Always-On Displays must be done correctly.
The iPhone 14 appears to be bringing a lot of upgrades over the iPhone 13, which we’re all for, and one feature I’d love to see is an Always-On Display… assuming Apple can figure out what Android manufacturers can’t.
An Always-On Display, or AOD for short, is a feature that displays critical information on your phone’s display when it isn’t in use. This usually refers to the time, battery %, and any fresh notifications that need to be seen.
This function is available on the great majority of Android phones, and it’s something that even Apple supports in its newer Apple Watches, but it’s not available on iPhones or iPads right now.
However, if the next iPhone does include this essential feature, Apple will have to take notes from Android developers.
The Always-On strategy
Always-On Displays can be quite useful when they operate well; when they don’t, they can be a vexing feature that I’ve learned to quickly disable. So far, I haven’t come across a phone that accomplishes it perfectly.
I’ve tried a few and found them to be effective. For example, Google Pixel phones have a handy feature that allows you to see more information about a notification icon without having to unlock your phone. This saves you from having to unlock your phone to see if that WhatsApp message is an important message from your mother or just the nth comment in a busy and boring group chat.

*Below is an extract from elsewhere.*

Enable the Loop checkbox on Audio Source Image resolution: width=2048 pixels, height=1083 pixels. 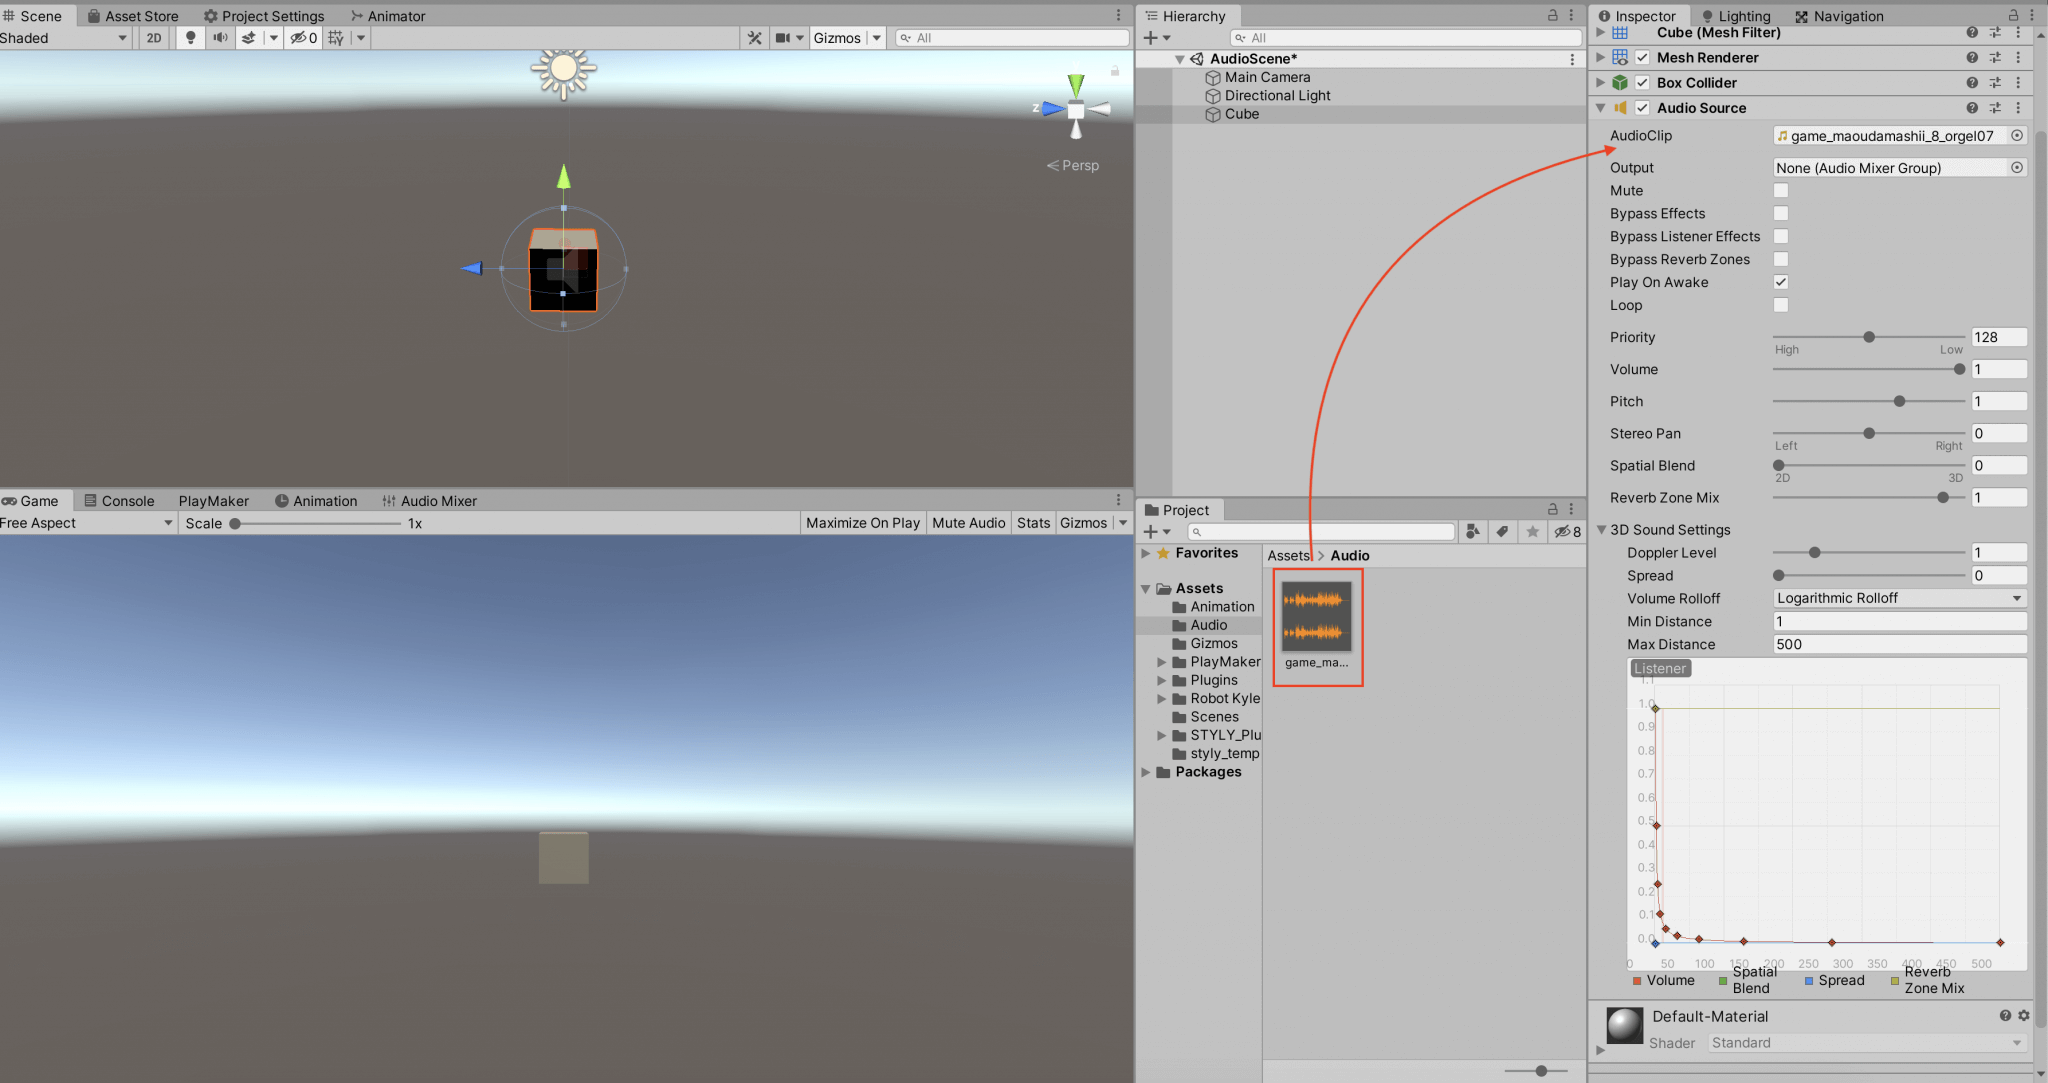[1780, 305]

Many AODs allow you to create line drawings based on portrait photos, which you can then use as your always-on display. The Oppo Find X5 Pro and OnePlus 10 Pro, for example, allow you to create line drawings based on portrait photos, which you can then use as your always-on display. Most other phone manufactures allow you to use photographs to create a unique AOD, either your own or from a pre-selected selection.
However, certain AODs have a number of issues. They can dramatically increase battery drain on some phones, and I’ve also had difficulties with them failing to load all of the time on a variety of devices.
So far, there hasn’t been a decent balance of utility and aesthetics, and an AOD must be both to be excellent. This is where Apple may make a move.
The Always-On Display on the iPhone 14
In recent years, Apple has placed a strong emphasis on software functionality, introducing widgets in iOS 14 and later making them useful. Consider the introduction of system-wide dark mode to Apple’s devices, as well as iPadOS, a spin on iOS that makes the interface better designed for larger tablet screens.
Is it too much to ask if Apple could incorporate both of these areas of interest into the design of an Always-On Display that looks good and functions well?
There’s no guarantee that Apple will include an Always-On Display in the iPhone 14, despite advances in display technology making it increasingly likely. However, given the (possible) use of the function, it’s surprising that Apple hasn’t caught up to Android producers, therefore we’d want to see it soon… if Apple can crack the code.
The iPhone 14 is expected to have a price increase, but for a good reason.